Oof. I get That. Had a similar situation before, but things ended before we could resolve it. I'm posting here also curious as to an answer to your question. I hope things work out!
4 years

Relationship help

I really wish the best for your relationship, but I was in a similar situation with my ex.
It did not end well, but we were also in a distance relationship due to her moving out for college. Maybe I also let her fuck others guys so she could satisfy her constant urge of sex, oopsie!
4 years

Relationship help

ExpandingCuriosity:
Y’all need to have a sit down about it. What are you willing to sacrifice for the relationship? Would she be on board with you gaining instead (would you even get anything yourself from gaining if you’re more of a feeder)?
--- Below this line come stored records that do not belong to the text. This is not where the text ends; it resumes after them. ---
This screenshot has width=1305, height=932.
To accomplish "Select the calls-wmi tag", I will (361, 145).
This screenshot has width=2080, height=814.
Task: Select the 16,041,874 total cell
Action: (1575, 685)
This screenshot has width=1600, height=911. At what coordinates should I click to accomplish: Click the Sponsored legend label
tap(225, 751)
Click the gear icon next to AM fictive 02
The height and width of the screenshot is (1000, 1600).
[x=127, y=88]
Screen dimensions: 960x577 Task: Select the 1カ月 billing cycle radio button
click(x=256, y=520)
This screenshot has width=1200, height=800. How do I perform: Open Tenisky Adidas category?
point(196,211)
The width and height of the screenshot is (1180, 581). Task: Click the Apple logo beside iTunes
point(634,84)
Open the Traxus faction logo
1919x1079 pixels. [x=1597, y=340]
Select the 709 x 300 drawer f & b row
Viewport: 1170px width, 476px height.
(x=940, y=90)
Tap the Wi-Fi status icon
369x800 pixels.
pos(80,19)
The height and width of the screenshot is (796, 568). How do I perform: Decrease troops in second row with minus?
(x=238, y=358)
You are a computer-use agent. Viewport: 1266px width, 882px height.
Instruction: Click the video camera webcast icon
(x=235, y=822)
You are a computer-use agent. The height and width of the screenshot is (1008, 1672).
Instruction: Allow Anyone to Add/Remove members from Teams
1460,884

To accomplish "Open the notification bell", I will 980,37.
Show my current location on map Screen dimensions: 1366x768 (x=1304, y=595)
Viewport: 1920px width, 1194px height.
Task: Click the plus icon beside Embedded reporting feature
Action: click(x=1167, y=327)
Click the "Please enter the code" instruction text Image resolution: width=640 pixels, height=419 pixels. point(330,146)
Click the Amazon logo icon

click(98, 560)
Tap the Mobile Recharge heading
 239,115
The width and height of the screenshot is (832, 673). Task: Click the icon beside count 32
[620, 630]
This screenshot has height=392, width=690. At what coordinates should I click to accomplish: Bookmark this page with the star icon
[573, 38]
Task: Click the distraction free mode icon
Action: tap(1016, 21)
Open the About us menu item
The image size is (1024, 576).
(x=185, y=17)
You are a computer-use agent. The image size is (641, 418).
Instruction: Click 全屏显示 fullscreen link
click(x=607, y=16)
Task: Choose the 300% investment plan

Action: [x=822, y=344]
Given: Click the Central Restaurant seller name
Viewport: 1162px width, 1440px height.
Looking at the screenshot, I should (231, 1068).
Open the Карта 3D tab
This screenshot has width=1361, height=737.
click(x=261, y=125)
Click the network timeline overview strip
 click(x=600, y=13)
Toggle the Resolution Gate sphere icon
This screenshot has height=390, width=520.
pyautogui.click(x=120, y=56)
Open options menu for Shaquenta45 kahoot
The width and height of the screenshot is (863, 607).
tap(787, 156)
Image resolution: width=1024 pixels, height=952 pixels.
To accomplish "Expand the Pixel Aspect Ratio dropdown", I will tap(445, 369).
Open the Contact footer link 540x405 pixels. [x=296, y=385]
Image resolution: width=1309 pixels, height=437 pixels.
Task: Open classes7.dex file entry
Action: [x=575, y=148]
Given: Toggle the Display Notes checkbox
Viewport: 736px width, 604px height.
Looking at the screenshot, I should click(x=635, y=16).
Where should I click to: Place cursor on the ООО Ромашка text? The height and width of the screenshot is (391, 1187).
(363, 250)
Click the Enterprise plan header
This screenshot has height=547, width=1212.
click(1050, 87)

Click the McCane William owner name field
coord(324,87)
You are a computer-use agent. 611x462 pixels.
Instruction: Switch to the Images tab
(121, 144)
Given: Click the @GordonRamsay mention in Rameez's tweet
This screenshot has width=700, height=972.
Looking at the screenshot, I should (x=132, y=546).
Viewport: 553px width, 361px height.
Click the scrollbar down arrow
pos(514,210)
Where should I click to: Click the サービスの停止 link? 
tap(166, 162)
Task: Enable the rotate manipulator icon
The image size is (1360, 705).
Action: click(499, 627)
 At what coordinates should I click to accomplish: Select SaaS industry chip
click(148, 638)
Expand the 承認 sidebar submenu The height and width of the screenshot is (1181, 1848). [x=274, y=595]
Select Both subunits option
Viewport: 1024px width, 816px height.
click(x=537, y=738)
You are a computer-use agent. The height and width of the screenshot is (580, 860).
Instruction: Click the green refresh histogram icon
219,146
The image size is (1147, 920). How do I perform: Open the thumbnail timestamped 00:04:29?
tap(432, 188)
It’s possible that you may be incompatible


The issue is I don't find myself gaining erotic at all. I'm willing to give everything for her, but I'm not sure what she's willing to give back. It's a really tough situation given that my sexual proclivity are based on her sacrifices.
4 years

Relationship help

Pillbug:
Maybe she could be willing to stuff every once in a while? One night here and there isn't going to cause anything permanent, and she doesn't have to fill up on super high calorie things, either. It's not much but it's an idea.


I'll bring that up to her. Executed in the right way, like you said, it doesn't have to be a gaining experience. Thank you!
4 years

Relationship help

OneCuriousDude:
The issue is I don't find myself gaining erotic at all. I'm willing to give everything for her, but I'm not sure what she's willing to give back. It's a really tough situation given that my sexual proclivity are based on her sacrifices.

ExpandingCuriosity:
Yeahhhh.... it’s kind of crappy to suggest she has to alter her body to something she obviously doesn’t want or she’s ‘not willing to give back’ to the relationship. Like, this isn’t any different than someone else saying you’re too fat.


Agree - if you can avoid any "your body isn't turning me on" chat, that could be helpful. Feeling like you'll love her at any size is important.
What is it about this stuff that gets you going?
Bloating/overeating? Try with water/fruit/air pump.
Tight clothes? Use smaller ones.
When my o/h has lost weight in the past, It's been easy enough to remember what it was like at the old weight, and thinking about sliding back to that was quite fun.
What about any kinks she has?
4 years

Relationship help

Telling your partner that she's not fat enough for you and that you would like her to gain is not ok if she's not into it.
4 years

Relationship help

OneCuriousDude:
The issue is I don't find myself gaining erotic at all. I'm willing to give everything for her, but I'm not sure what she's willing to give back. It's a really tough situation given that my sexual proclivity are based on her sacrifices.

ExpandingCuriosity:
Yeahhhh.... it’s kind of crappy to suggest she has to alter her body to something she obviously doesn’t want or she’s ‘not willing to give back’ to the relationship. Like, this isn’t any different than someone else saying you’re too fat.

Chuborange:
Agree - if you can avoid any "your body isn't turning me on" chat, that could be helpful. Feeling like you'll love her at any size is important.
What is it about this stuff that gets you going?
Bloating/overeating? Try with water/fruit/air pump.
Tight clothes? Use smaller ones.
When my o/h has lost weight in the past, It's been easy enough to remember what it was like at the old weight, and thinking about sliding back to that was quite fun.
What about any kinks she has?


She has some that we have indulged in in the past. I'm not sure if that has made her more inclined to try my kinks out. Hers are much less demanding then these damned ones.